= What the task asks =
With pictures excluded, give again exactly the lines running from the one holding "Click the magnifier" through the end of the listing below.

= Task material =

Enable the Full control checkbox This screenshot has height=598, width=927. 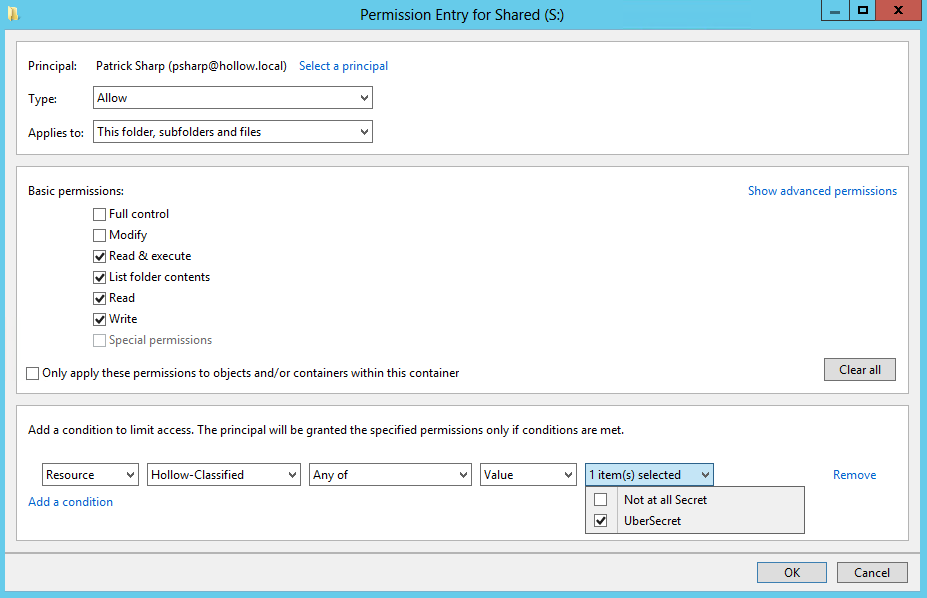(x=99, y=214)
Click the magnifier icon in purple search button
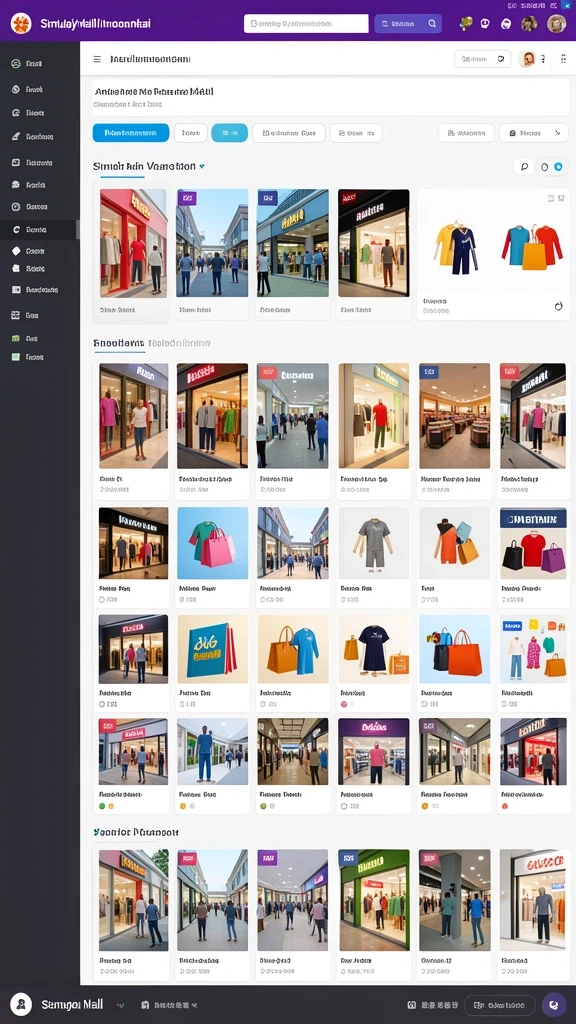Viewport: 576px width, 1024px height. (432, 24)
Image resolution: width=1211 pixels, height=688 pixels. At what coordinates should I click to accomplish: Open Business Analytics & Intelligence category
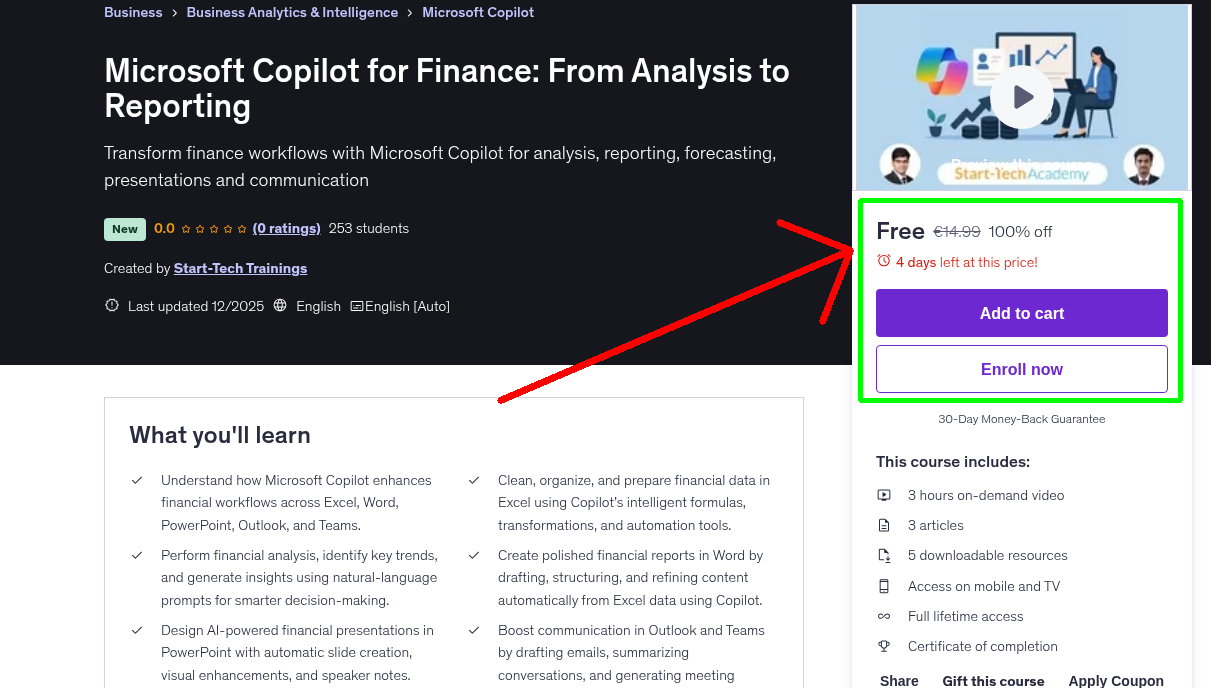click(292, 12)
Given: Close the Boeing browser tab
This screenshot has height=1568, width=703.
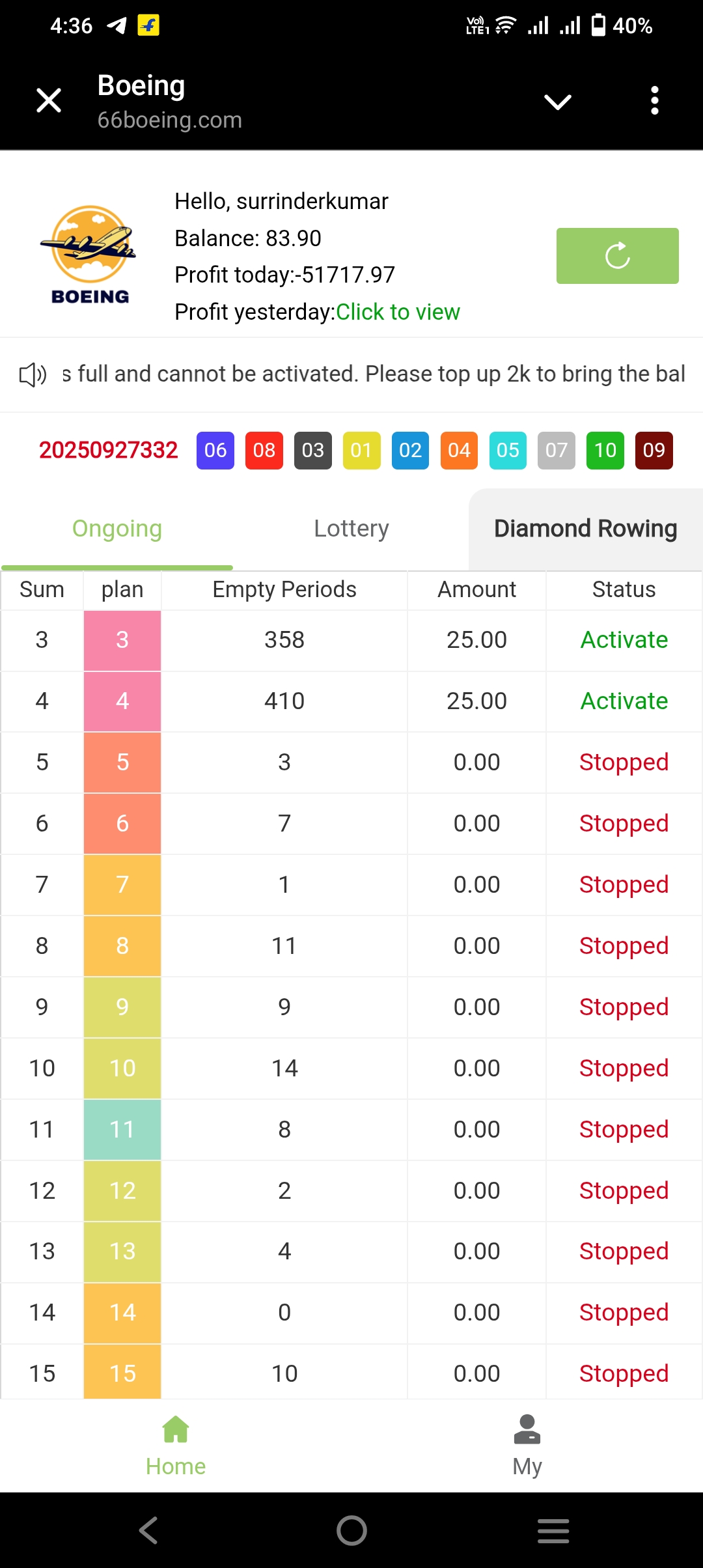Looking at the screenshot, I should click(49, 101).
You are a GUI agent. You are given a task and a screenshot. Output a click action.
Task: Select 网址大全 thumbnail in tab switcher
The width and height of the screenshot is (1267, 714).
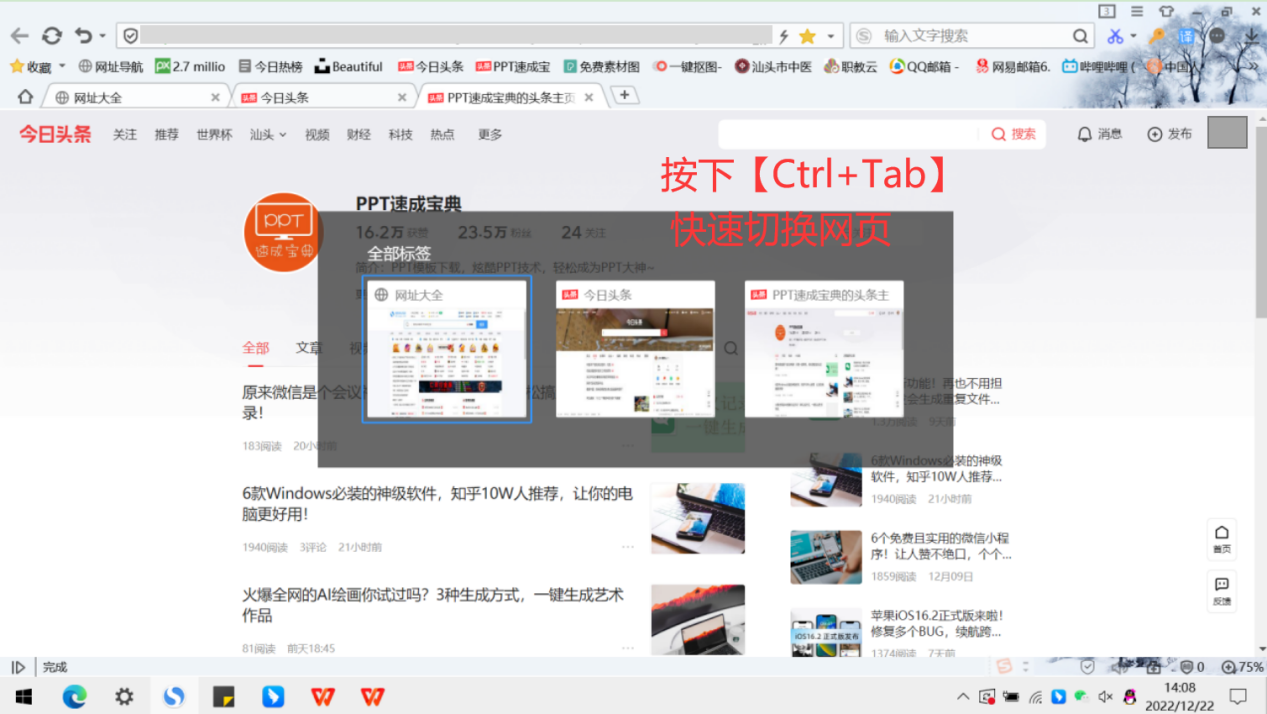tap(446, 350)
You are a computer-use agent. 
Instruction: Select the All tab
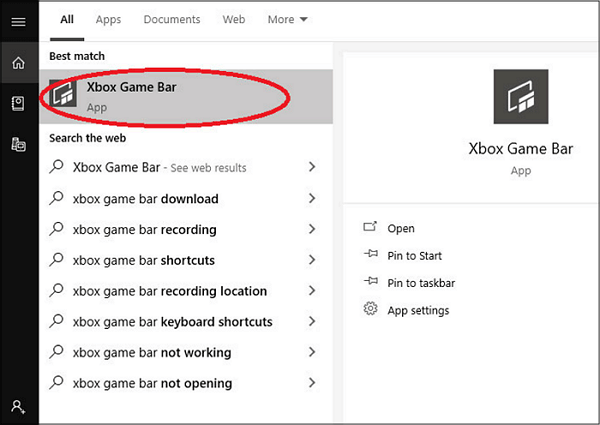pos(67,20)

= Output for this task =
Click the magnifier icon in purple search button
Viewport: 576px width, 1024px height. (432, 24)
Image resolution: width=1211 pixels, height=688 pixels. At what coordinates should I click to accomplish: Open Business Analytics & Intelligence category
click(292, 12)
Given: Close the Boeing browser tab
This screenshot has height=1568, width=703.
Looking at the screenshot, I should click(49, 101).
You are a GUI agent. You are given a task and a screenshot. Output a click action.
Task: Select 网址大全 thumbnail in tab switcher
The width and height of the screenshot is (1267, 714).
tap(446, 350)
You are a computer-use agent. 
Instruction: Select the All tab
pos(67,20)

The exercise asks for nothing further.